What to work on: Rewrite each of the entries below, replacing "Previous page" with "Next page" and keeping everything else identical. Leave the pictures out.

Input for this task:
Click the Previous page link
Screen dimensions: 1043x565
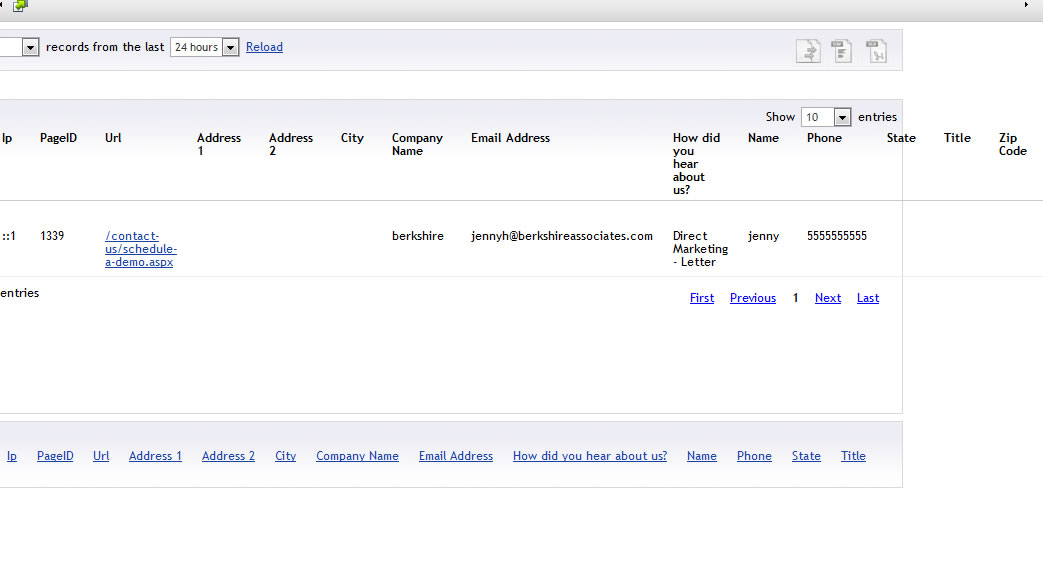[752, 298]
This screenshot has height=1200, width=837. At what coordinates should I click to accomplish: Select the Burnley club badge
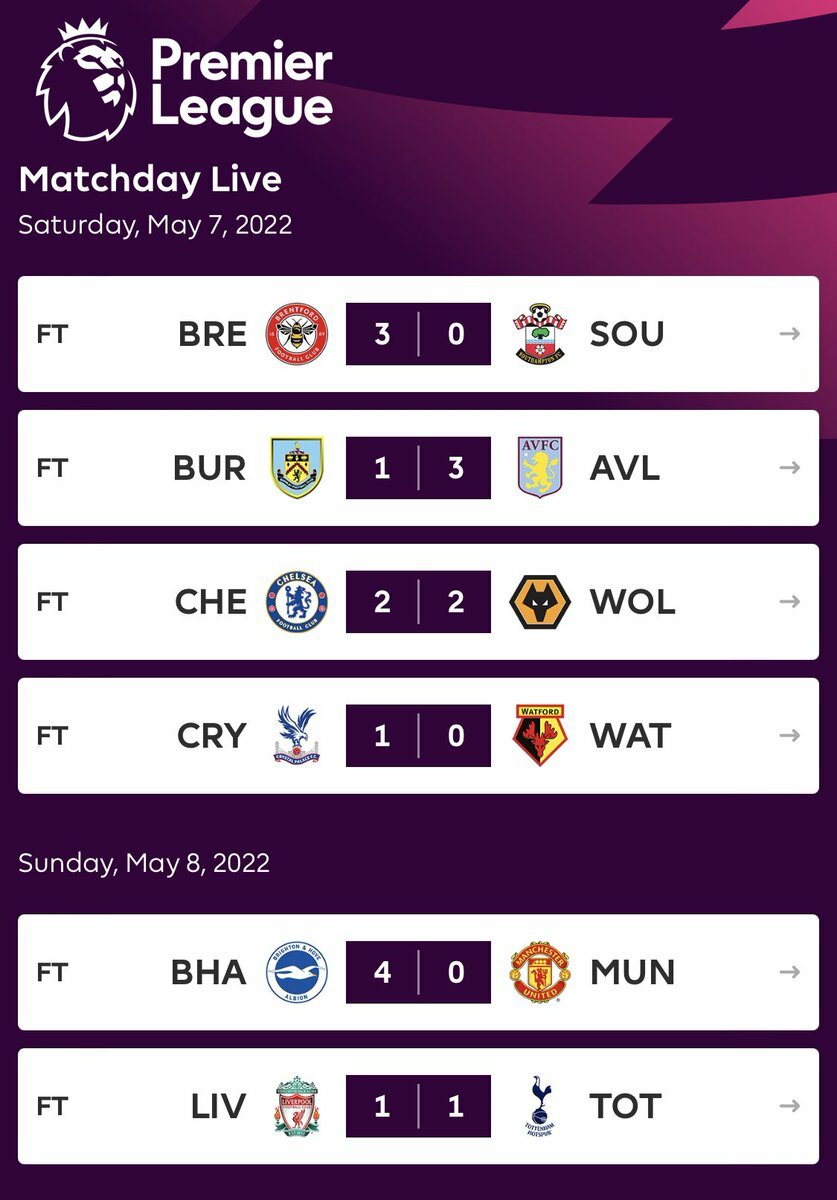pyautogui.click(x=297, y=468)
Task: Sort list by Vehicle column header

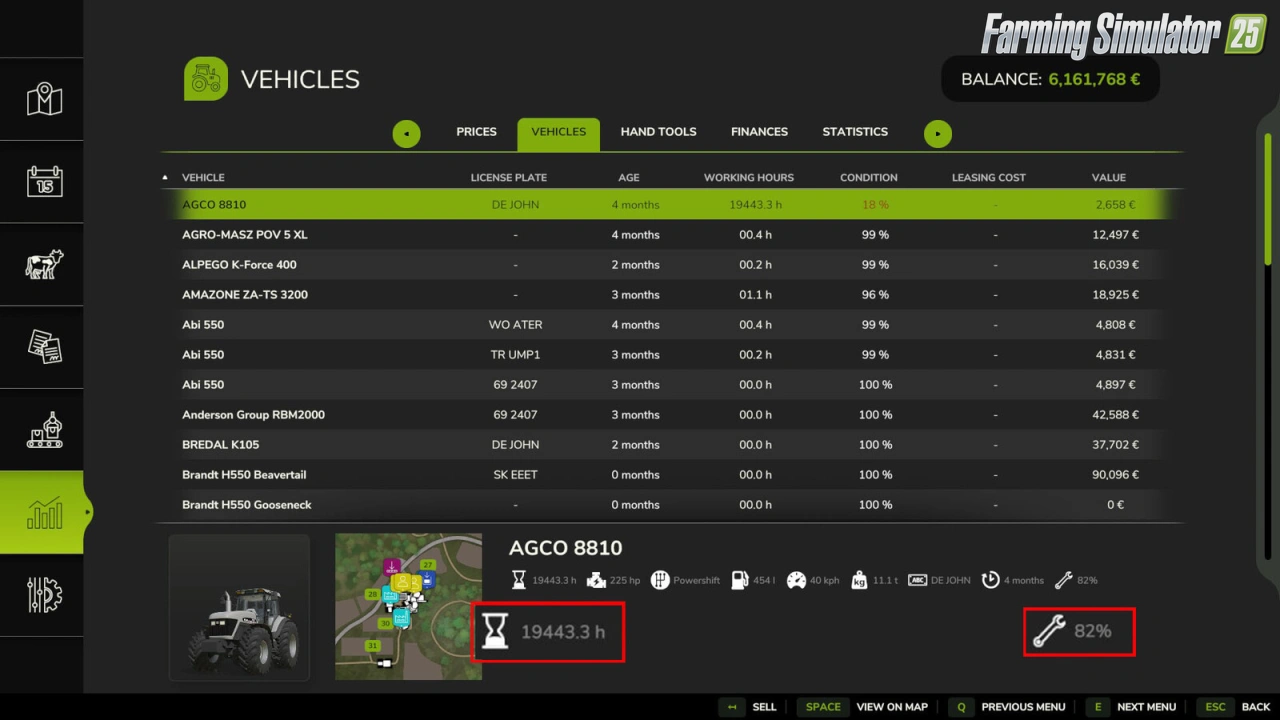Action: [203, 177]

Expected output:
Click the Next page link
Screen dimensions: 1043x565
[752, 298]
This screenshot has height=1200, width=837. At what coordinates should I click to accomplish: Select the Burnley club badge
pyautogui.click(x=297, y=468)
Task: Sort list by Vehicle column header

Action: [203, 177]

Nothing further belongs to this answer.